A parte inicial da descida é em estradão, com cotovelos consecutivos onde ainda assim conseguimos seguir a alta velocidade. A vista sobre Manteigas é espectacular, pelo que aproveitei para tirar umas fotos.

Mais uma vista panoramica sobre Manteigas, desta vez das Penhas Douradas

Aspecto da descida para Manteigas

Após a passagem da estrada Manteigas-Seia, entramos numa parte em calçada que é brutal, não muito técnica e permite atingir velocidades significativas. No final da descida parámos para agrupar o pessoal e era um cheio a ferodo.

A descida em calçada para Manteigas

Em Manteigas começava a subida final para as Penhas da Saúde.
O início da subida era feito na margem esquerda do Zêzere em estradão.
Os cerca de 15 km’s de subida são relativamente suaves após as primeiras rampas, mas o cansaço acumulado faz mossa.

João Nunes na parte inicial da subida final

Após a passagem pelo Zêzere passámos para o alcatrão, para os 7 km’s finais da subida, cada um meteu o seu ritmo. Nesta fase segui com o Tiago que denotava já bastante desgaste.

O Zêzere no Vale Glaciar

Já perto do final da subida juntei-me ao Filipe e ao João Nunes, para depois seguirmos, finalmente a descer, para as Penhas da Saúde, onde terminámos esta longa jornada.
Descubram as diferenças nestas duas fotos:

Desculpa Tiago.....

O Modelo Rato....

O pessoal de Samora Correia teve de seguir logo para casa, pelo que não teve o privilégio de jantar na Pizzaria recomendada pelo Miguel Rato, que conhece bem aquela zona.
O comentário no final da refeição do Miguel para a Proprietária do Restaurante foi: “aposto que nunca visto 3 pizzas familiares a desaparecer com tanta rapidez”.
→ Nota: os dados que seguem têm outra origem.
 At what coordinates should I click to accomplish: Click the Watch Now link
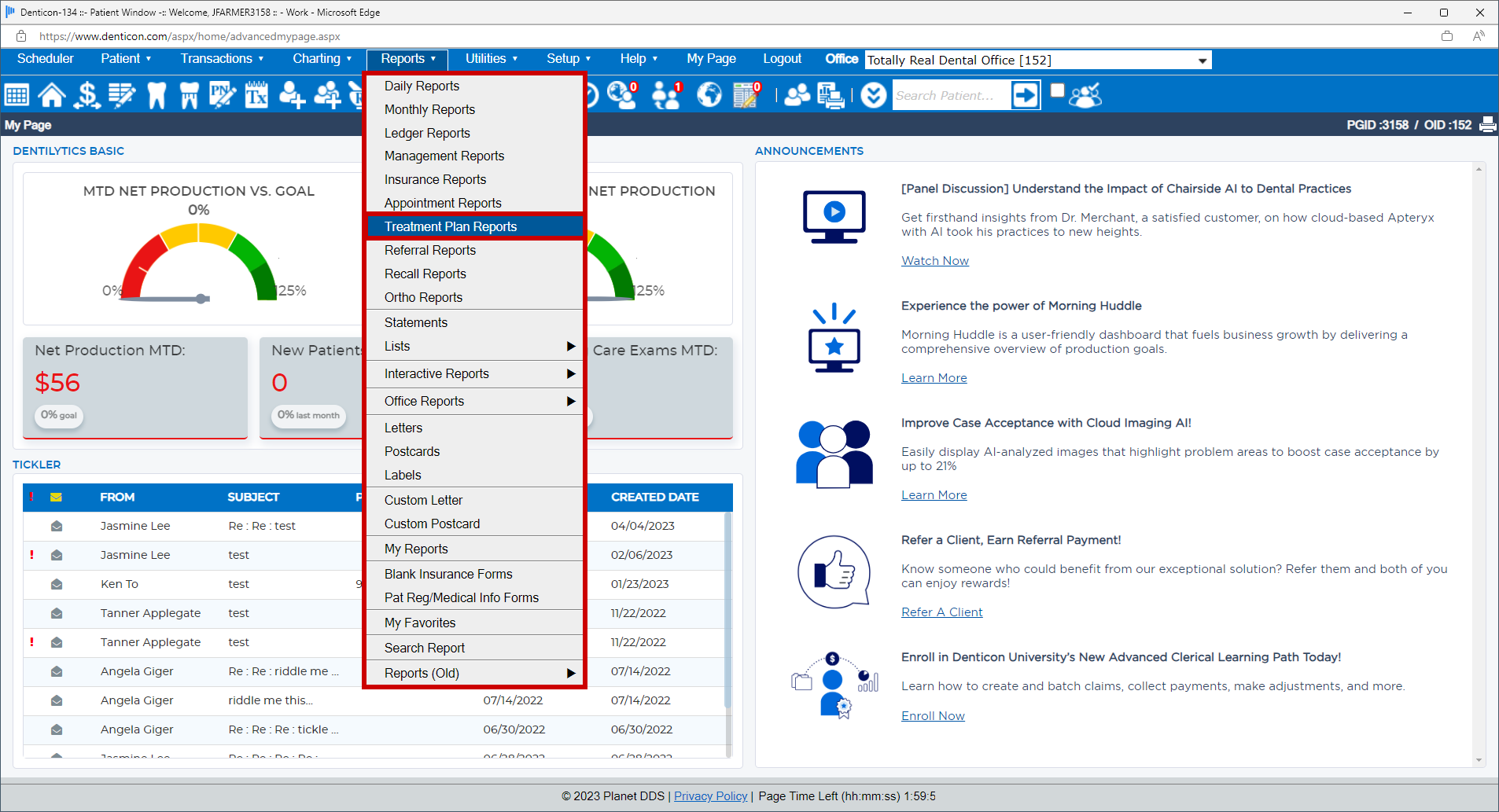point(934,261)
Aspecto do Vale Glaciar de Manteigas


Esta volta acabou por ser um bom treino para o GeoRaid da Serra da Estrela que se realizaria em Julho (ou seja no fim de semana passado).
Para além da dureza do percurso, tivemos o privilégio de estar com alguns amigos e de conhecer a Serra da Estrela de uma forma mais profunda, passando em locais, que de outra forma dificilmente conheceríamos.
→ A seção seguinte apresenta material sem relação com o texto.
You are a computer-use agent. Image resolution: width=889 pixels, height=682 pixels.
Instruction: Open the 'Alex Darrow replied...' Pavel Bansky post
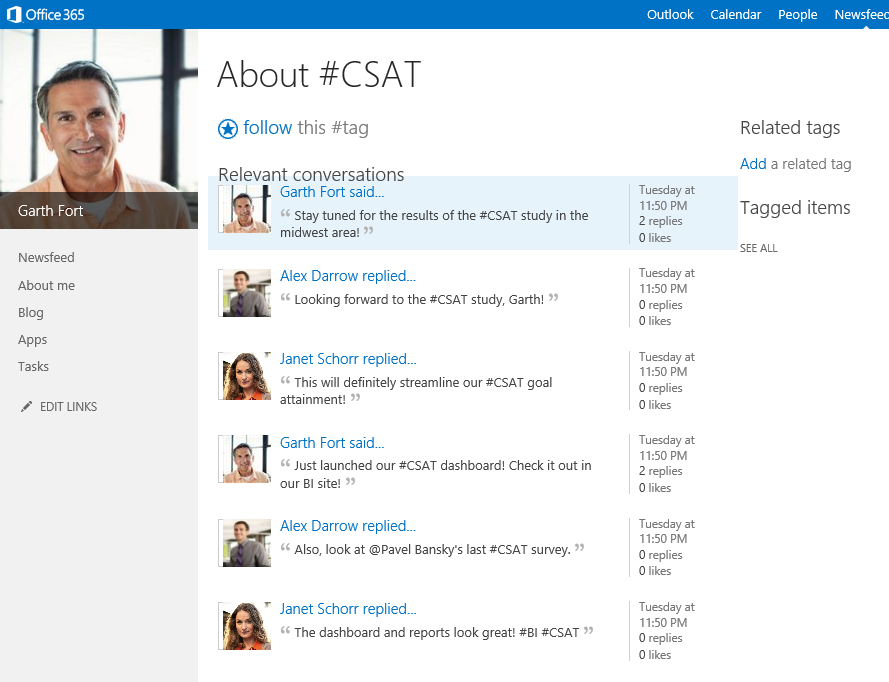[348, 526]
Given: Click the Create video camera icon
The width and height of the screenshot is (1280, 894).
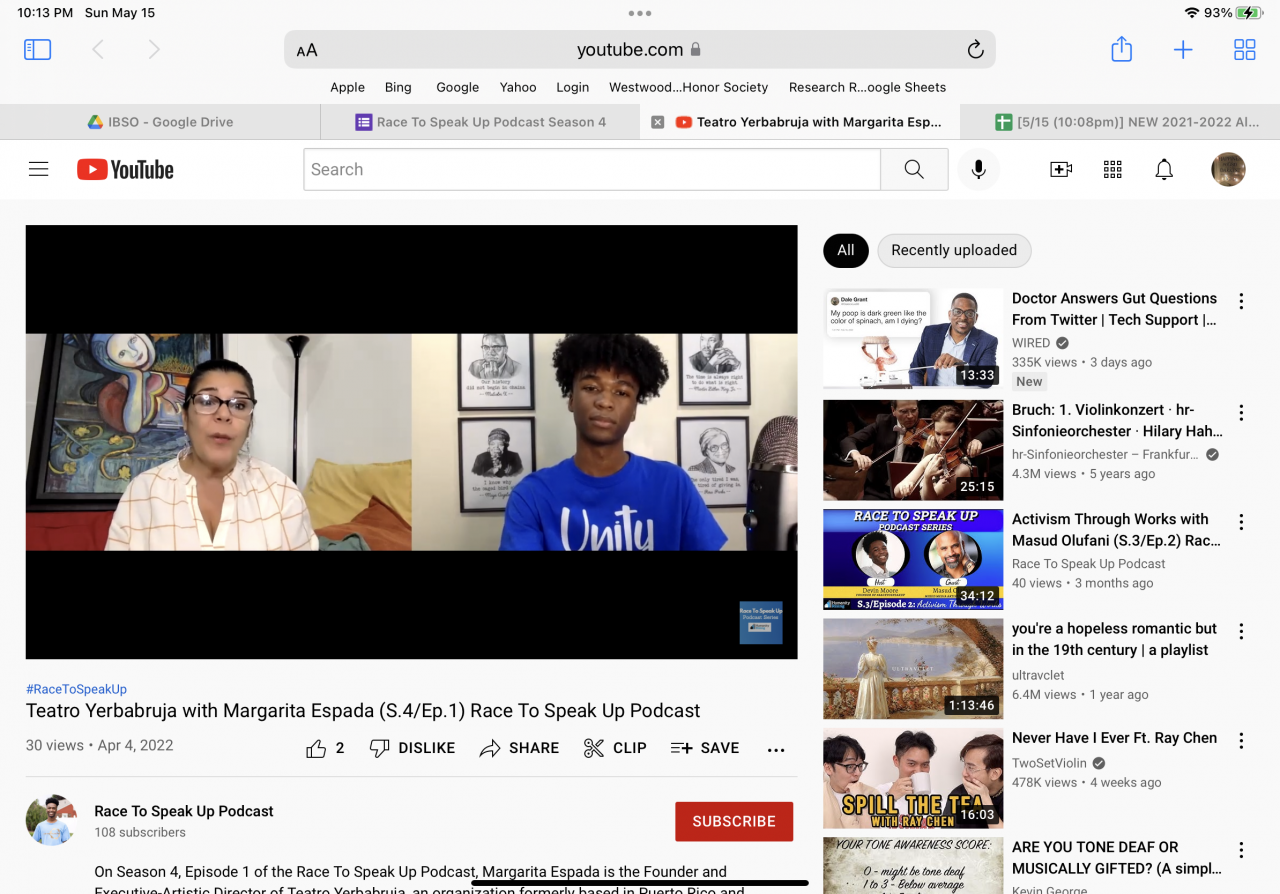Looking at the screenshot, I should pyautogui.click(x=1060, y=170).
terça-feira, 1 de junho de 2010

Rota da Água – Chão de Codes (Mação) - 18 de Abril 2010

Depois de um dia a pedalar, o que fazer no dia seguinte?
Pedalar. Mas em casa, em Mação.

A Rota da Água é um dos poucos eventos de btt organizados no concelho de Mação, pela mão da Associação Cultural e Recreativa de Chão de Codes, e muito particularmente pelo Vítor Marques que também é membro do BTZ Mação.

Nos últimos anos o BTZ Mação tem sempre marcado presença, pelo que este ano não foi excepção.
Desta vez estiveram presentes o Chefe de Fila, o Velhinho, o Vítor e eu.
O futuro do BTZ Mação também esteve presente, com os filhos do Velhinho.

O futuro do BTZ Mação a ser perseguido por um canídeo......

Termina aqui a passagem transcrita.